4 “If I, then,” He says, “your Lord and Master, have washed your feet, you also ought to wash one another's feet. For I have given you an example, that you should do as I have done to you.” This, blessed Peter, is what thou did not know when thou were not allowing it to be done. This is what He promised to let you know afterwards, when your Master and your Lord terrified you into submission, and washed your feet. We have learned, brethren, humility from the Highest; let us, as humble, do to one another what He, the Highest, did in His humility.
Great is the commendation we have here of humility: and brethren do this to one another in turn, even in the visible act itself, when they treat one another with hospitality; for the practice of such humility is generally prevalent, and finds expression in the very deed that makes it discernible.

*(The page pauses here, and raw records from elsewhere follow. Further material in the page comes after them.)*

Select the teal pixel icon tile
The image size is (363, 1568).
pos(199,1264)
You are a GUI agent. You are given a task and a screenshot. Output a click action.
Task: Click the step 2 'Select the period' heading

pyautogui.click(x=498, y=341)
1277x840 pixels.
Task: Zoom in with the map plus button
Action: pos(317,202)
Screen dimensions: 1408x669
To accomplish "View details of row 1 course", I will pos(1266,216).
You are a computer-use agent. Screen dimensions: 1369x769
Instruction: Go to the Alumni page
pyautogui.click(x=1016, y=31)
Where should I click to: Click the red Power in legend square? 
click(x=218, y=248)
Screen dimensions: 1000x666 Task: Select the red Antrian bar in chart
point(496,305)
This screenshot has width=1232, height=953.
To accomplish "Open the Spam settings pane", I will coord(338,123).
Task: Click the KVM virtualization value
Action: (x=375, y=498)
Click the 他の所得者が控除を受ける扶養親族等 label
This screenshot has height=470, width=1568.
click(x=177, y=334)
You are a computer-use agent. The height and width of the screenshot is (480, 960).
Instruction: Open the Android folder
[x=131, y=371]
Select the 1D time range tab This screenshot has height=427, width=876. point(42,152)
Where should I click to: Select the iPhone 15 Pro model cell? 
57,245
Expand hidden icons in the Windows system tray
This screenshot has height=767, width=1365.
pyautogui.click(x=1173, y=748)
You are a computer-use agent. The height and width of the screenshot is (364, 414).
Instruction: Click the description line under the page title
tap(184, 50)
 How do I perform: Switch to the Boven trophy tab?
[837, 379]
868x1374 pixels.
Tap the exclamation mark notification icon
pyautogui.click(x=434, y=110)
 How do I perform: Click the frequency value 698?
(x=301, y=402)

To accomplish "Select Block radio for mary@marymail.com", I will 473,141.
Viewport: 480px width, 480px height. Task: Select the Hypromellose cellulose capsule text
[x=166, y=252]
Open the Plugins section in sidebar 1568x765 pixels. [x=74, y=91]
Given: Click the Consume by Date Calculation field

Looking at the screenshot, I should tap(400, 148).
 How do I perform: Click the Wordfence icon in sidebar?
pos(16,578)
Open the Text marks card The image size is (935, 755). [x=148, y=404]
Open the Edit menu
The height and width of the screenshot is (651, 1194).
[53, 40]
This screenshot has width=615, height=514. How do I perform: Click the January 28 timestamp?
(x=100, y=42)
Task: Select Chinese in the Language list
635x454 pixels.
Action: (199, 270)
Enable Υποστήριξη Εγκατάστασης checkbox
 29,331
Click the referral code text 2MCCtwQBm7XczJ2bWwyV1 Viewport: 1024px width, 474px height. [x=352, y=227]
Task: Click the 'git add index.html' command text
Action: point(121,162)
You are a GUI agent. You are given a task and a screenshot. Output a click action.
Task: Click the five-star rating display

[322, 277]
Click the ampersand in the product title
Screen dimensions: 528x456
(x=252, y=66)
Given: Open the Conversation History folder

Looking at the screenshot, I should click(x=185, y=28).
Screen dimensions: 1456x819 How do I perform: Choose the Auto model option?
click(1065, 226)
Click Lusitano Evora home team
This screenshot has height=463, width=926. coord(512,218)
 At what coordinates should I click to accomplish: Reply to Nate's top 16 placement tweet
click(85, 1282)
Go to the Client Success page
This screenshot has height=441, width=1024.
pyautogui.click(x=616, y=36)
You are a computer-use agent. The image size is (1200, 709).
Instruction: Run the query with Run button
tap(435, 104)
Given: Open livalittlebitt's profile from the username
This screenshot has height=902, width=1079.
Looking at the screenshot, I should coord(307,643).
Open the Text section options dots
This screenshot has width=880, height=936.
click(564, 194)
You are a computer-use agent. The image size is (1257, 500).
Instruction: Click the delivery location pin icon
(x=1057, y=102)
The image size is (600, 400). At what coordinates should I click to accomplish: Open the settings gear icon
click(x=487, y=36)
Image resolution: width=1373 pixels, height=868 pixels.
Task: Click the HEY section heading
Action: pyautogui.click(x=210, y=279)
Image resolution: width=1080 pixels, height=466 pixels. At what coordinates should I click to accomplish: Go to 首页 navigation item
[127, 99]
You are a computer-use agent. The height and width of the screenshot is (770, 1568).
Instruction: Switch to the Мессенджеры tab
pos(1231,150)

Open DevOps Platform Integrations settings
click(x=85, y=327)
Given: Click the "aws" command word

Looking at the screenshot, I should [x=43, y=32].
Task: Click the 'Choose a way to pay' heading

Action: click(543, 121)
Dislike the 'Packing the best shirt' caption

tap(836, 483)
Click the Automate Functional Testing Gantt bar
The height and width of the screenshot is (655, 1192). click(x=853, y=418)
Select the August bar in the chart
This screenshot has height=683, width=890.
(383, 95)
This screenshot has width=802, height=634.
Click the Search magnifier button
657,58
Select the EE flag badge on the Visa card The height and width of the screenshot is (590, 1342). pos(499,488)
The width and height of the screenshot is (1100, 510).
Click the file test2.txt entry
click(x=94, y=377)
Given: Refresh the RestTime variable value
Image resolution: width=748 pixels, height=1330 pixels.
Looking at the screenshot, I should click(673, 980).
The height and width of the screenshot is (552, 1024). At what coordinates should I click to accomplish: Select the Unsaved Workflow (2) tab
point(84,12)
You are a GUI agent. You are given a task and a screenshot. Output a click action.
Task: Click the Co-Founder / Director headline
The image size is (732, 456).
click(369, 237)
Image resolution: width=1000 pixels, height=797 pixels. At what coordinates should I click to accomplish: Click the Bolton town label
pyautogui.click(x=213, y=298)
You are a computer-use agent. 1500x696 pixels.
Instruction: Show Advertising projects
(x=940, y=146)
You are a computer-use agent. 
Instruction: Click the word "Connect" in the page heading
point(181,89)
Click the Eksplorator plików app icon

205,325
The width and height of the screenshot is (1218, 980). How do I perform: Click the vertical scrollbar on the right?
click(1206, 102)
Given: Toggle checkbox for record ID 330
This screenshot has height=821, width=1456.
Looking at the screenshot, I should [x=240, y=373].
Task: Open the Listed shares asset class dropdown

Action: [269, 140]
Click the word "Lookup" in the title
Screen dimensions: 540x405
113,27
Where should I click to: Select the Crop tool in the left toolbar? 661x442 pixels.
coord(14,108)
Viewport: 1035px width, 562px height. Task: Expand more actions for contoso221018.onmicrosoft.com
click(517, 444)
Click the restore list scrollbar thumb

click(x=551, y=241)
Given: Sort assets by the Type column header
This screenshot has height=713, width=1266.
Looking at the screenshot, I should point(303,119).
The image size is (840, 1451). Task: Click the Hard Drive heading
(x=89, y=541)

And hence the apostle, when he would commend the well-deserving widow, says, “If she is hospitable, if she has washed the saints' feet.” And wherever such is not the practice among the saints, what they do not with the hand they do in heart, if they are of the number of those who are addressed in the hymn of the three blessed men, “O you holy and humble of heart, bless ye the Lord.” But it is far better, and beyond all dispute more accordant with the truth, that it should also be done with the hands; nor should the Christian think it beneath him to do what was done by Christ.
For when the body is bent at a brother's feet, the feeling of such humility is either awakened in the heart itself, or is strengthened if already present.